- Born: before 1066
- Died: after 1093
- Spouse: Alan the Red; Alan the Black;
- Issue Detail: Matilda (possible)
- House: Godwin
- Father: Harold Godwinson
- Mother: Edith the Fair

= Gunhild of Wessex =

English noble (fl. 1066–1093)

Gunhild of Wessex was a younger daughter of Harold Godwinson and his first wife, Edyth Swannesha, who was most likely the wealthy magnate Edyth the Fair from the Domesday Book.

==Early life==
Gunhild remained in England after her father's death at the Battle of Hastings in 1066 and following in the footsteps of her aunt, Edith of Wessex, received her education at Wilton Abbey. A centre of learning, the Wilton Abbey attracted many highborn women, English and Norman alike. Matilda of Scotland was educated here, with her sister Mary. It was also the home of the poet Muriel. It is possible Gunhild learned French here.

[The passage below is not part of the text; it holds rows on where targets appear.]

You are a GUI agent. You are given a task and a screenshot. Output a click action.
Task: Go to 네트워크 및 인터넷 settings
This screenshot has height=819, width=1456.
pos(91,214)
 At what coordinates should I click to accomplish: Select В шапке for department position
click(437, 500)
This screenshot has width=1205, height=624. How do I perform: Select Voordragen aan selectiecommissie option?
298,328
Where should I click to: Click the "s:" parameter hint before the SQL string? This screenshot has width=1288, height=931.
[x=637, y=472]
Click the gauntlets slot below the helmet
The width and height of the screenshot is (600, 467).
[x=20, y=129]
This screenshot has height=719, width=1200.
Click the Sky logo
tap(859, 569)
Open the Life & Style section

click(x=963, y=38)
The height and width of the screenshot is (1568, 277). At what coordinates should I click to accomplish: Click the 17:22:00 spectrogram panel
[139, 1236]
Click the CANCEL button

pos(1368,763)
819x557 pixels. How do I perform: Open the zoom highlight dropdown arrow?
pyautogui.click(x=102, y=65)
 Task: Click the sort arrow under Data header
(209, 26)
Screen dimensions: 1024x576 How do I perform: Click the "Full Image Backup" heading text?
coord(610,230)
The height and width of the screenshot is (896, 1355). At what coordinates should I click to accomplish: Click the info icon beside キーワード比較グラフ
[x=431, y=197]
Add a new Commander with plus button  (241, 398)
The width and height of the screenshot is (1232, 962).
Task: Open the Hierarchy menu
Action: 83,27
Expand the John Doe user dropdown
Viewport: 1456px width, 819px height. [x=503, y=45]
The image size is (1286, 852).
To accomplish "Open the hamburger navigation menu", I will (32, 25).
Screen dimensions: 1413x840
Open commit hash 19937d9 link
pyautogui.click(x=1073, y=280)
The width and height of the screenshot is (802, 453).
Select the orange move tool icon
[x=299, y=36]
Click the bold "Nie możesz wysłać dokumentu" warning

According to the Vita Wulfstani, while still living at Wilton as an adult, Gunhild began to go blind. St Wulfstan heard about her while visiting and made the sign of the cross before her eyes, at which she was healed. According to Elizabeth Tyler, she is depicted as an ordinary member of the convent and while her original entry into the abbey might have been a political move by her father with the intention of making her the abbess. In post-conquest England, religious life was not as advantageous for either Wilton Abbey or the princesses. This might explain why Gunhild entered the secular sphere with the Norman nobility instead.

==Elopement==
Gunhild left the abbey in 1093 and eloped with Alan the Red, one of the richest men in the kingdom of England according to the Domesday book in 1086. The reason why Alan chose Gunhild might be to legitimize his claim to extensive lands previously owned by her mother, Edgyth the Fair, which Alan held part of. Another possibility includes love: Anselm of Canterbury addressed two letters to Gunhild and in one of them states that she and Alan the Red loved each other. However, Anselm mostly argue that although she had not been consecrated as a nun, she had stated her intention to lead a religious life and so should now return "the nun's habit". She replied that she had stated this intention because she had been promised an abbacy, and that this promise not being fulfilled, she was under no obligation to return. After Alan the Red's death shortly after the elopement in 1093, Gunhild settled with his brother Alan the Black, who was heir to his brother's vast estates. The last mentioning of her comes in the second letter Anselm wrote to her to refute her previous arguments and urge her again to return to Wilton. Gunhild died some time after 1094 and may have predeceased her second husband, Alan the Black.

== Issue ==
No records of descendants remain, but the historian Richard Sharpe argued that Alan the Red and Gunhild had a daughter named Matilda, who was the wife of Walter D'Aincourt. He bases his argument on Matilda's donations to St Mary's Abbey including land previously owned by Alan the Red and Edgyth the fair.